■ **Goal**:
Update the part of the listing that opens with the line containing "How do I perform: Close the ndscope window?" and closes with the line containing "Screen dimensions: 535x813 point(257,487)", changing "Last Name" to "First Name" and leaving everything else as it stands. Return only those lines, without the pictures.

Records from a dataset

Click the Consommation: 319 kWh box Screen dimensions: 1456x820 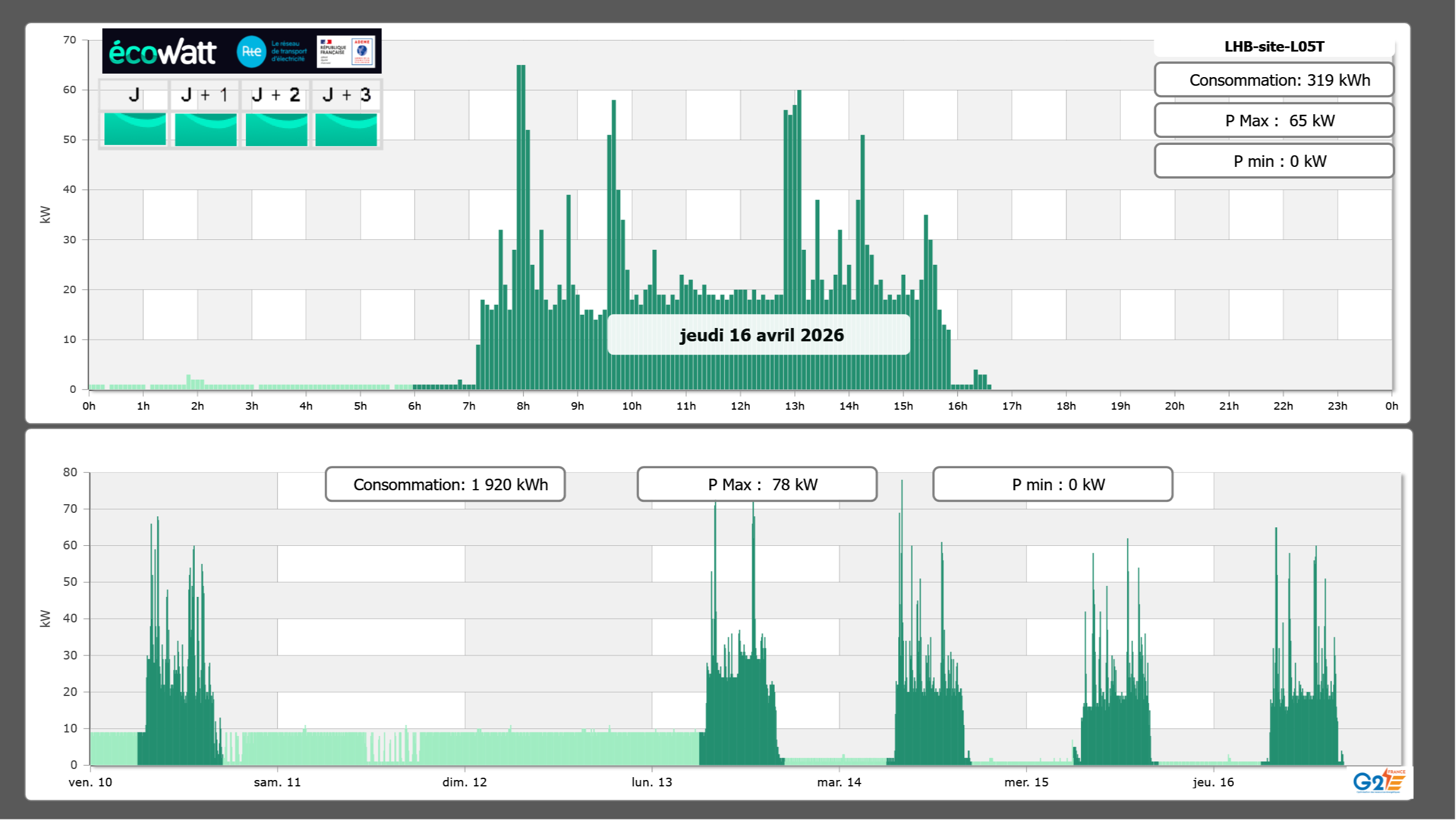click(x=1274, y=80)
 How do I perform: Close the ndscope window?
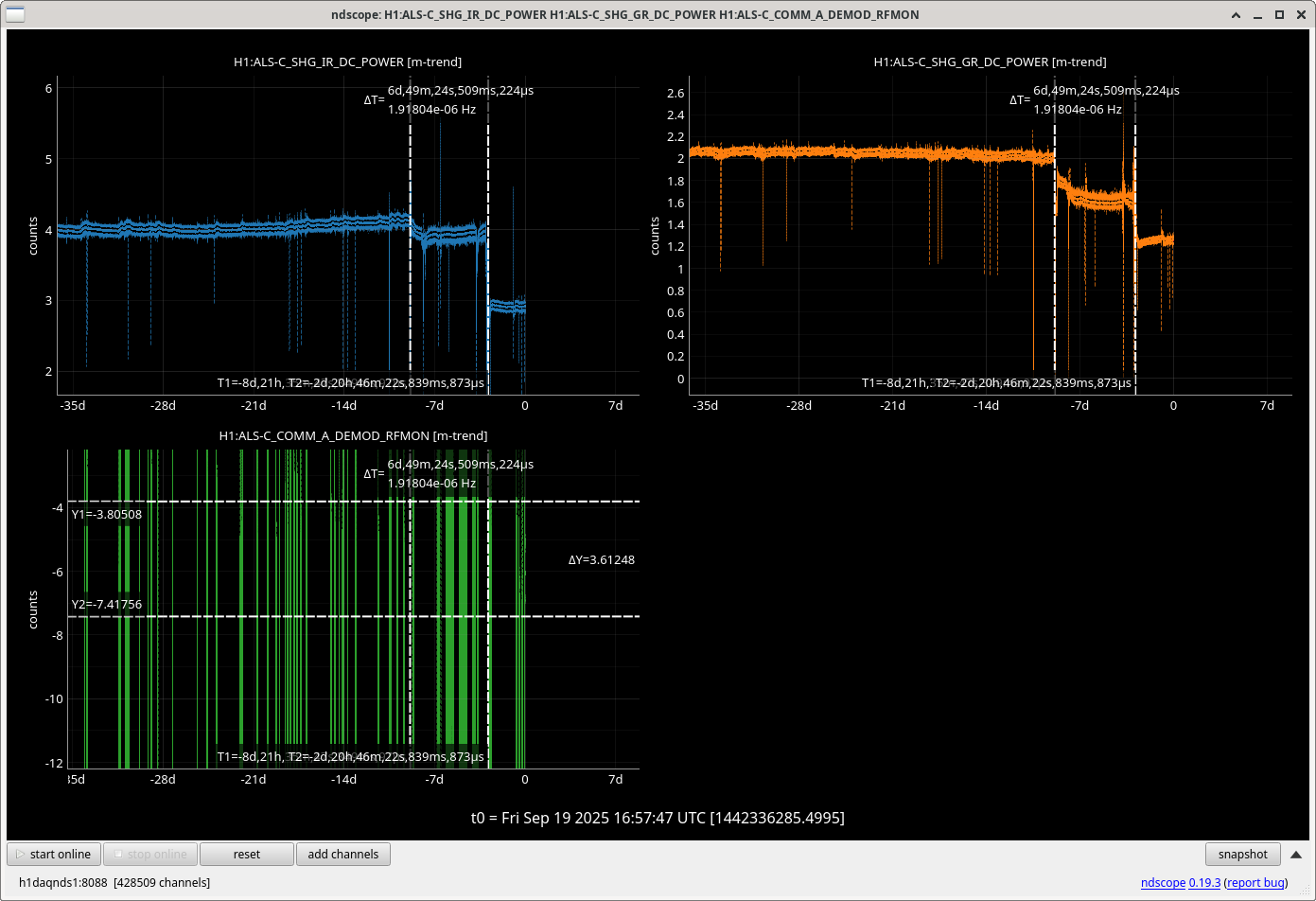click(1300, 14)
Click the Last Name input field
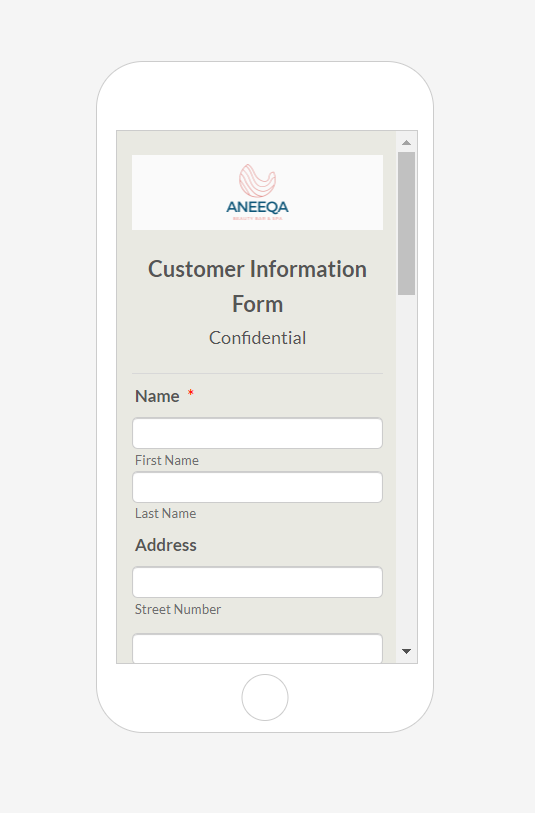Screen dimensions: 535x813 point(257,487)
---
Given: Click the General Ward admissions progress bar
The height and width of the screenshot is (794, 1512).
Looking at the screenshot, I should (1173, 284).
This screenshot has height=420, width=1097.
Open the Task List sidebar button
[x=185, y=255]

■ **Task output**:
 How do I perform: Close the ndscope window?
click(1300, 14)
Click the First Name input field
Screen dimensions: 535x813 point(257,487)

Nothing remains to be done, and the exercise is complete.